ロームは、「CEATEC JAPAN 2016」(2016年10月4〜7日/幕張メッセ)で、同社のセンサーやマイコンボードなどを活用した工場内設備のモニタリングデモ機「マシンヘルス」を展示した。
ロームは、2016年10月4〜7日に幕張メッセで開催された「CEATEC JAPAN 2016」で、工場内設備のモニタリングデモ機「マシンヘルス」を展示した。マシンヘルスは、機器に取り付けた11種類のセンサーノードで設備に関するデータを常時取得する。取得したデータは、ゲートウェイを通して、クラウド上に送信する仕組みである。クラウドに送られたデータは、どこからでも確認できるため、異常な数値を検出したときはすぐに対応可能だ。
展示では、ポンプ負荷検出と液面水量監視に関するデモが公開されていた。ポンプ負荷検出では、ポンプの振動が変化するとセンサーが変化を検出し、振動データを制御装置に送信。制御装置はアラートを発してポンプを停止し、シグナルタワーを点灯させる。その状態を検知したシグナルタワーセンサーや電流センサーも異常を発信する。
液面水量監視では、配管に取り付けたテラヘルツ液面センサーが、配管内の液体の有無を検出。同じく配管に取り付けた水量センサーが流量を測定している。
センサーノードには、同社が展開する無線通信規格「EnOcean」「Wi-SUN」に対応したセンサーを活用。EnOceanは、太陽光や振動によって発電するため、電池不要で動作できるといった特長を持つ。Wi-SUNは、920MHz帯を使用しているため、障害物の多い工場内でも干渉を受けることなく、300〜500mの通信が可能になるという。
また、マイコンには同社の子会社であるラピスセミコンダクタの16ビットマイコン「ML620Q504」を搭載したマイコンボード「Lazurite Basic」が活用されている。32kHzの水晶発振子を搭載しており、マイコンが動作していないときにスリープ動作をすることで、従来のマイコンボードより消費電力を低減できるといった特長を持つ。
ロームの担当者は、「IoTは、ビッグデータの取得はできるが、データを活用して何をしたらいいか分からないといった意見が多い。
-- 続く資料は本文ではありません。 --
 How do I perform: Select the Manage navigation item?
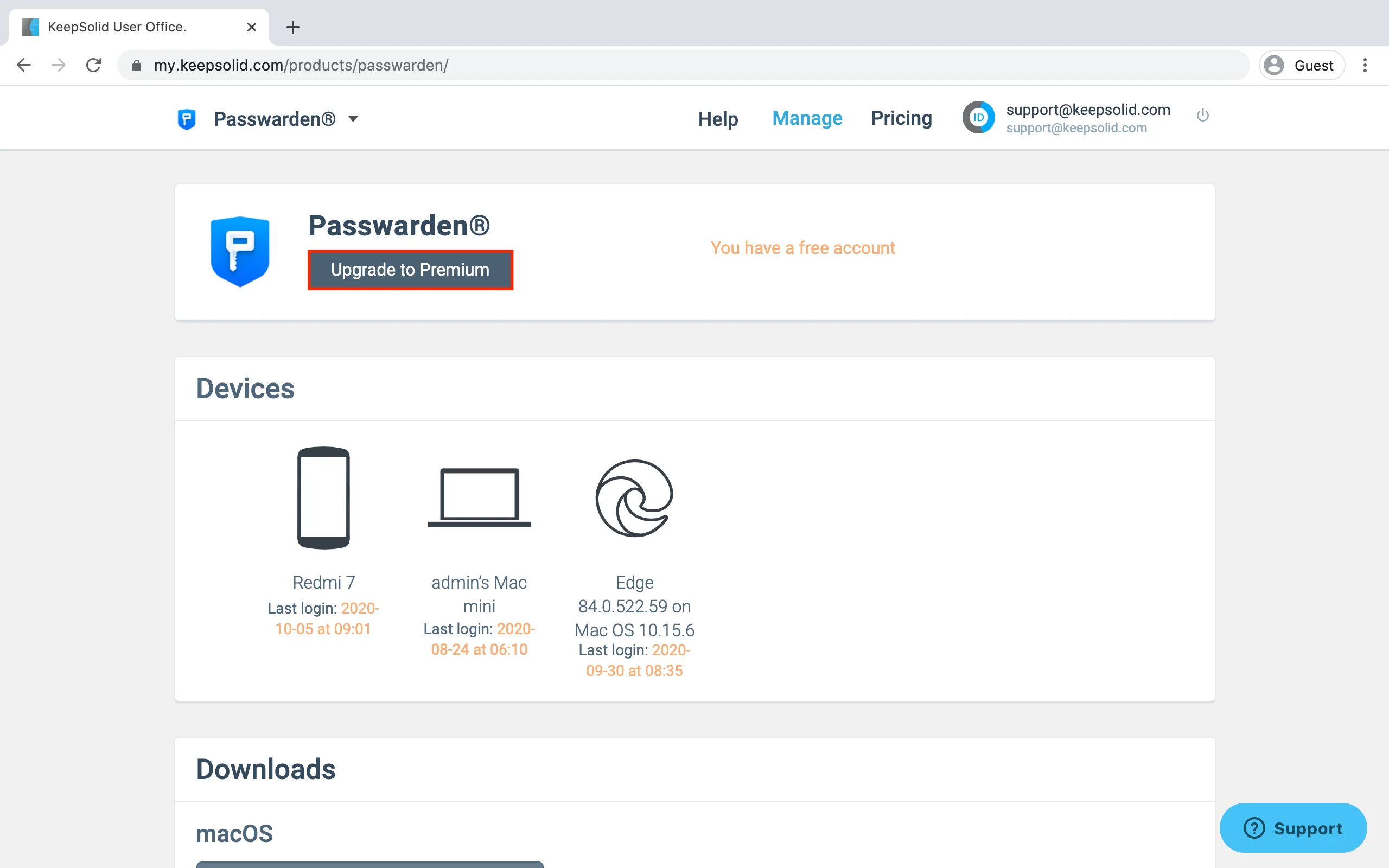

そのため、早く実験してみることが重要である。実験することで、多くの課題や新たな価値が見えてくるからである。当社は、“きっと10分でスタートできる”IoTキットを提供している。マシンヘルスのデモで展示しているように、各種センサーやセンサーシールド、マイコンボード、USBドングルなどだ。これらのIoTキットは、チップワンストップやザイコストア、RSオンラインといったWeb通販で1個から購入できる。ぜひ、IoTの導入フェーズの1歩として活用してほしい」と語る(関連記事:Wi-SUNのUSBドングルを製品化――ローム)。